The role of beta 1 adrenergic receptor in Non-Alcoholic Fat Liver Disease development

Abstract

Non-Alcoholic Fat Liver Disease (NAFLD) is characterized by the development of macrovesicular steatosis in the absence of significant consumption of alcohol, which can progress to nonalcoholic steato-hepatitis (NASH). Knockout mice for the β1 adrenergic receptor (β1KO) are obese when placed on high fat diet (HFD) and develop NASH with severe steatosis and fibrosis. The aim of this study was to determine if β1 adrenergic receptors have a direct role in NASH development or if this abnormality is due to the severe obesity observed in these mice.

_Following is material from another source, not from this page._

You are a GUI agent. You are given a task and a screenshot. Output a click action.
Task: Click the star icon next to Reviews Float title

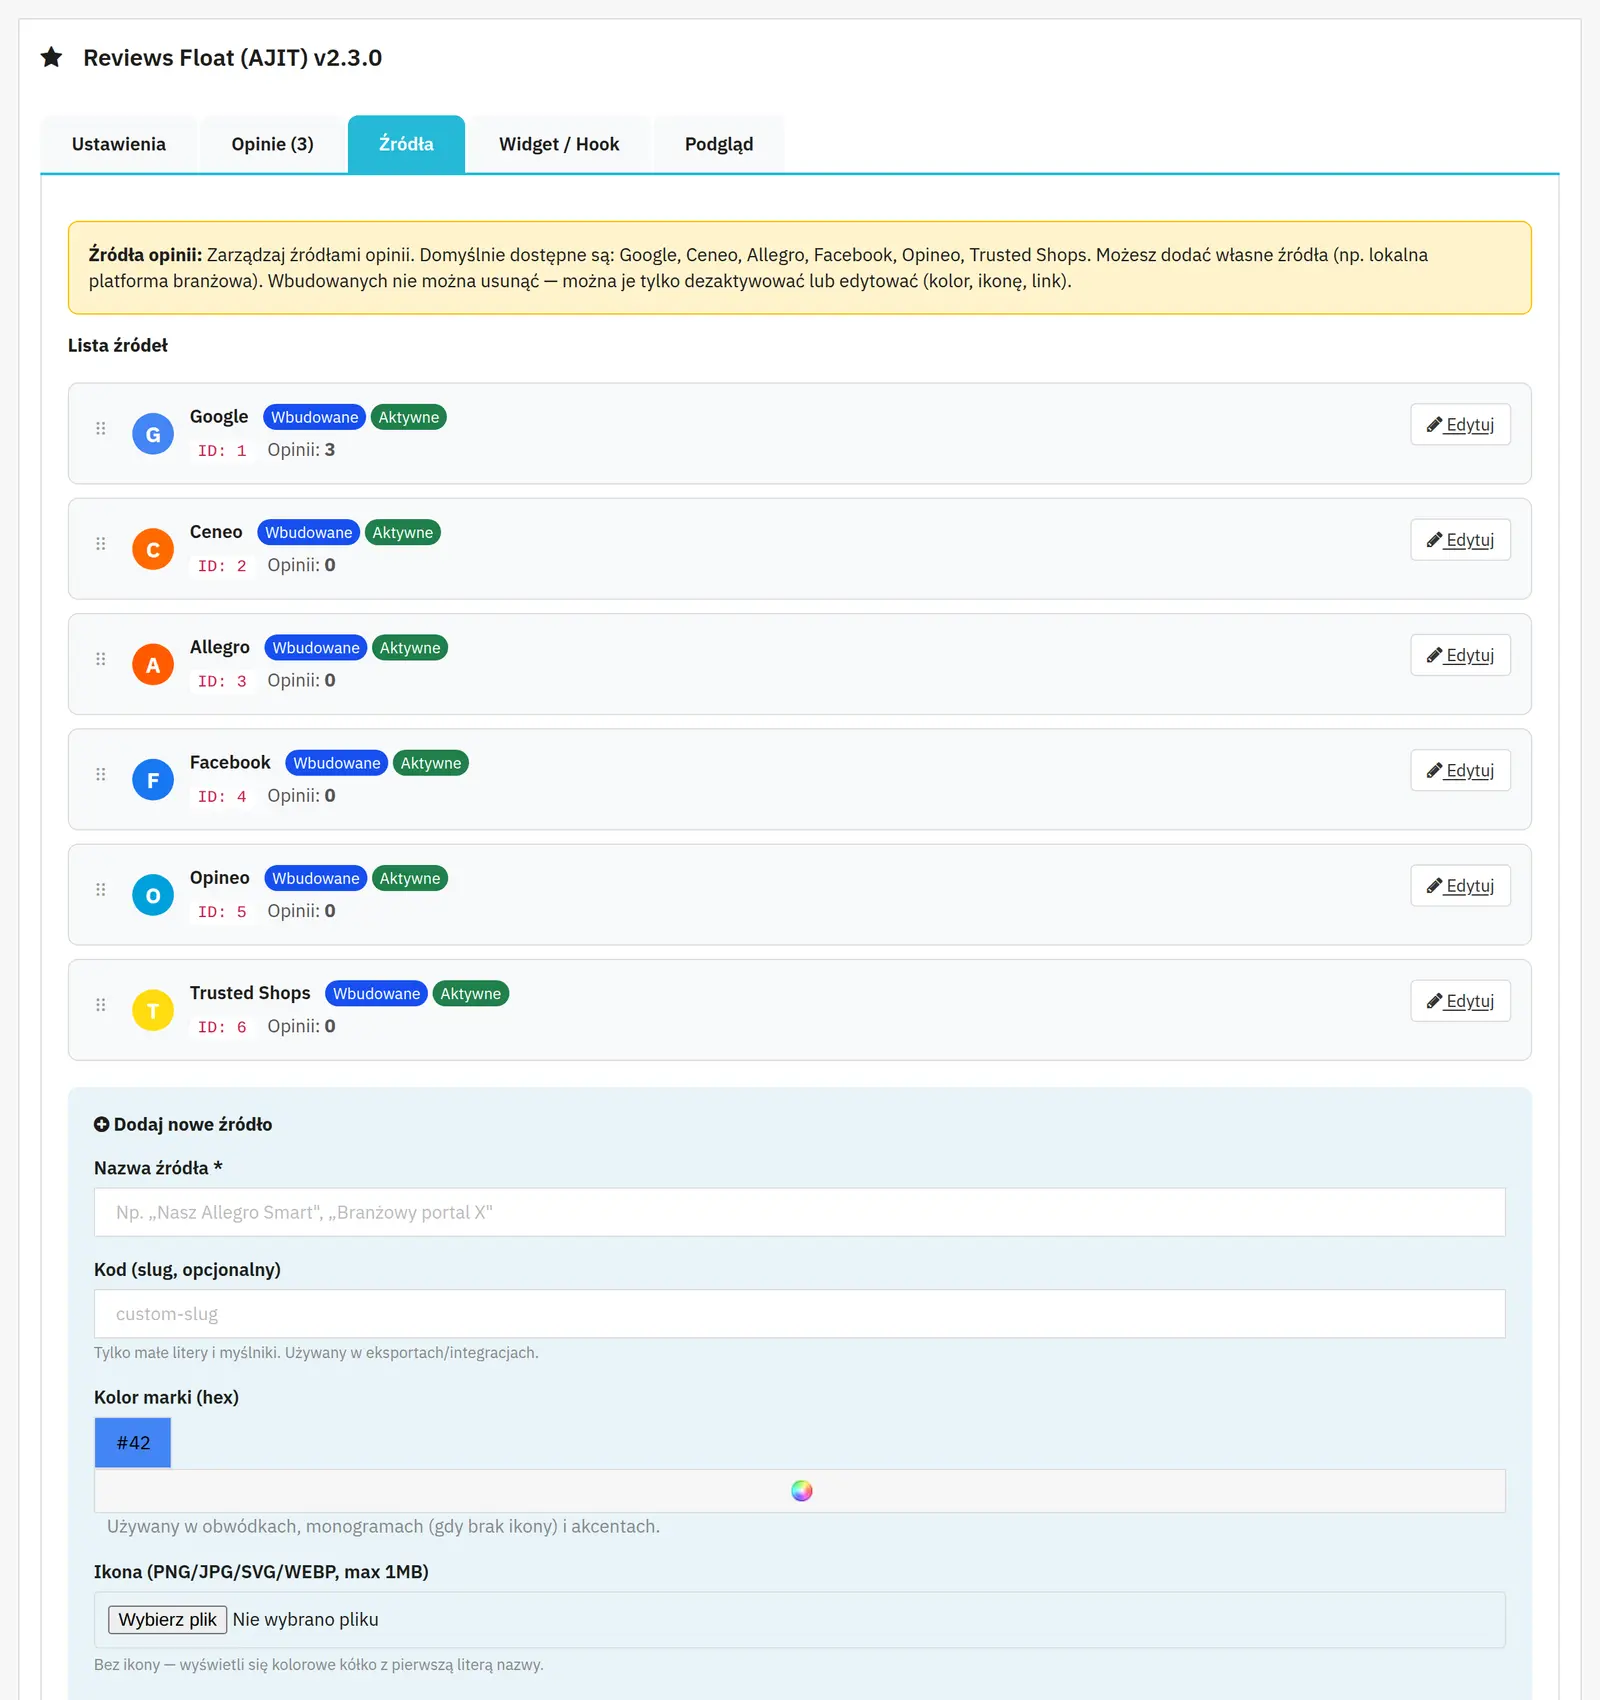(x=52, y=57)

For that we analyzed genes related to lipid metabolism in the liver of obese β1KO. Fatty acids, triglycerides and cholesterol synthesis were increased in β1KO HFD (ChREBP: 5.55±0.2 vs. 2.28±0.04 WT, p<0.05; SREBP1c: 2.52±0.4 vs. 1.32±0.02 WT, p<0.05; DGAT2: 2±0.3 vs. 1.3±0.1 WT, p<0.05; SREBP2: 3.22±0.5 vs. 0.67±0.06 WT, p<0.05) resulting in hepatic triglycerides accumulation whereas hepatic secretion of lipoproteins were decreased (MTTP: 0.32±0.01 vs. 0.6±0.03 WT, p<0.05). These data showed an imbalance in lipoproteins synthesis and export, resulting in NASH. In conclusion, β1 adrenergic receptor has a direct influence on expression of genes related to lipid metabolism, and its absence leads to NASH when mice are treated with HFD.